**Data extract:**
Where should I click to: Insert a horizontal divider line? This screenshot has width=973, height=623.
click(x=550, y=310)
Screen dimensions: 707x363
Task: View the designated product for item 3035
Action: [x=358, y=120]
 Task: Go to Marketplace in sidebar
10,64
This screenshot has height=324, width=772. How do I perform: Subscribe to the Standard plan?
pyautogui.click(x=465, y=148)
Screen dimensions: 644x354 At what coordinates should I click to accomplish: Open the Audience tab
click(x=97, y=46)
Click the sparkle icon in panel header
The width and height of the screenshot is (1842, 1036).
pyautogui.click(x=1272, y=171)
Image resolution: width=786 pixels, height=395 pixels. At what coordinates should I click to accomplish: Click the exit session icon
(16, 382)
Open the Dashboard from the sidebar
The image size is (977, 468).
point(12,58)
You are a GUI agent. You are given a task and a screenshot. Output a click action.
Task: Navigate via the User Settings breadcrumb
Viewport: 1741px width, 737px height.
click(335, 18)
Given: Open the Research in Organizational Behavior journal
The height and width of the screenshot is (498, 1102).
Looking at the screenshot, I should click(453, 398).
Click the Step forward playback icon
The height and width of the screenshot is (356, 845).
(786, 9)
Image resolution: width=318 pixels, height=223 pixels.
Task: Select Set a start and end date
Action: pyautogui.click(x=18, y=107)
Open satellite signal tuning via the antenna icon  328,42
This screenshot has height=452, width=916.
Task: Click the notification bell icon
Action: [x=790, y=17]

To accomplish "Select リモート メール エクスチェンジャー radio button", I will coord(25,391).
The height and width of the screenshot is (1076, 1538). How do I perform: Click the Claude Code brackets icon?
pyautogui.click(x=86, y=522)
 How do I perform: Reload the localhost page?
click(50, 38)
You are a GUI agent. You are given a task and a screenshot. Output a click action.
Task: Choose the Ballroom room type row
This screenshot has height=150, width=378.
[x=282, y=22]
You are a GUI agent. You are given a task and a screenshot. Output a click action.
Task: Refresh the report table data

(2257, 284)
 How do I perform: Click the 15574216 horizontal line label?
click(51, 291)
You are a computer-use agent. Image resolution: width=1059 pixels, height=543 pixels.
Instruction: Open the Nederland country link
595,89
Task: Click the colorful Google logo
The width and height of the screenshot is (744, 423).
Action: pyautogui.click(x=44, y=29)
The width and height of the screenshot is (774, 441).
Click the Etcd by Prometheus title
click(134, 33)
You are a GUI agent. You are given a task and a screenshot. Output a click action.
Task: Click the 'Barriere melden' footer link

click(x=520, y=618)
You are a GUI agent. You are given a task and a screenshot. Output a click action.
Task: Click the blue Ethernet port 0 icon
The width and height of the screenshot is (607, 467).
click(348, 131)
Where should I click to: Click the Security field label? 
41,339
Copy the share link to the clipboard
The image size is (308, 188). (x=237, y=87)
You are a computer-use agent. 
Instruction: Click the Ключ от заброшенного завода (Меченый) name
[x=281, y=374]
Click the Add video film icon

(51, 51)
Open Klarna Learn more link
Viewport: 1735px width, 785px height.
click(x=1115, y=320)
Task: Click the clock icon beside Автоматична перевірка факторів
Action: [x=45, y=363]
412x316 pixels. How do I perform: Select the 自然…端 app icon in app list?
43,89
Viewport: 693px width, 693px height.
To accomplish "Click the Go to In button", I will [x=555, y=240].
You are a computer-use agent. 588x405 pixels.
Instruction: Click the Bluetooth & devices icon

**Task prompt:**
Rewrite the listing above as a numbered list, one item per line, leaving out the blank lines.

**Written response:**
1. Where should I click to: Insert a horizontal divider line? This screenshot has width=973, height=623.
2. click(x=550, y=310)
3. Screen dimensions: 707x363
4. Task: View the designated product for item 3035
5. Action: [x=358, y=120]
6.  Task: Go to Marketplace in sidebar
7. 10,64
8. This screenshot has height=324, width=772. How do I perform: Subscribe to the Standard plan?
9. pyautogui.click(x=465, y=148)
10. Screen dimensions: 644x354 At what coordinates should I click to accomplish: Open the Audience tab
11. click(x=97, y=46)
12. Click the sparkle icon in panel header
13. The width and height of the screenshot is (1842, 1036).
14. pyautogui.click(x=1272, y=171)
15. Image resolution: width=786 pixels, height=395 pixels. At what coordinates should I click to accomplish: Click the exit session icon
16. (16, 382)
17. Open the Dashboard from the sidebar
18. The image size is (977, 468).
19. point(12,58)
20. You are a GUI agent. You are given a task and a screenshot. Output a click action.
21. Task: Navigate via the User Settings breadcrumb
22. Viewport: 1741px width, 737px height.
23. click(335, 18)
24. Given: Open the Research in Organizational Behavior journal
25. The height and width of the screenshot is (498, 1102).
26. Looking at the screenshot, I should click(453, 398).
27. Click the Step forward playback icon
28. The height and width of the screenshot is (356, 845).
29. (786, 9)
30. Image resolution: width=318 pixels, height=223 pixels.
31. Task: Select Set a start and end date
32. Action: pyautogui.click(x=18, y=107)
33. Open satellite signal tuning via the antenna icon  328,42
34. This screenshot has height=452, width=916.
35. Task: Click the notification bell icon
36. Action: [x=790, y=17]
37. To accomplish "Select リモート メール エクスチェンジャー radio button", I will coord(25,391).
38. The height and width of the screenshot is (1076, 1538). How do I perform: Click the Claude Code brackets icon?
39. pyautogui.click(x=86, y=522)
40.  How do I perform: Reload the localhost page?
41. click(50, 38)
42. You are a GUI agent. You are given a task and a screenshot. Output a click action.
43. Task: Choose the Ballroom room type row
44. This screenshot has height=150, width=378.
45. [x=282, y=22]
46. You are a GUI agent. You are given a task and a screenshot. Output a click action.
47. Task: Refresh the report table data
48. (2257, 284)
49.  How do I perform: Click the 15574216 horizontal line label?
50. click(51, 291)
51. You are a computer-use agent. Image resolution: width=1059 pixels, height=543 pixels.
52. Instruction: Open the Nederland country link
53. 595,89
54. Task: Click the colorful Google logo
55. The width and height of the screenshot is (744, 423).
56. Action: pyautogui.click(x=44, y=29)
57. The width and height of the screenshot is (774, 441).
58. Click the Etcd by Prometheus title
59. click(134, 33)
60. You are a GUI agent. You are given a task and a screenshot. Output a click action.
61. Task: Click the 'Barriere melden' footer link
62. click(x=520, y=618)
63. You are a GUI agent. You are given a task and a screenshot. Output a click action.
64. Task: Click the blue Ethernet port 0 icon
65. The width and height of the screenshot is (607, 467).
66. click(348, 131)
67. Where should I click to: Click the Security field label? 
68. 41,339
69. Copy the share link to the clipboard
70. The image size is (308, 188). (x=237, y=87)
71. You are a computer-use agent. 
72. Instruction: Click the Ключ от заброшенного завода (Меченый) name
73. [x=281, y=374]
74. Click the Add video film icon
75. (51, 51)
76. Open Klarna Learn more link
77. Viewport: 1735px width, 785px height.
78. click(x=1115, y=320)
79. Task: Click the clock icon beside Автоматична перевірка факторів
80. Action: [x=45, y=363]
81. 412x316 pixels. How do I perform: Select the 自然…端 app icon in app list?
82. 43,89
83. Viewport: 693px width, 693px height.
84. To accomplish "Click the Go to In button", I will [x=555, y=240].
85. You are a computer-use agent. 588x405 pixels.
86. Instruction: Click the Bluetooth & devices icon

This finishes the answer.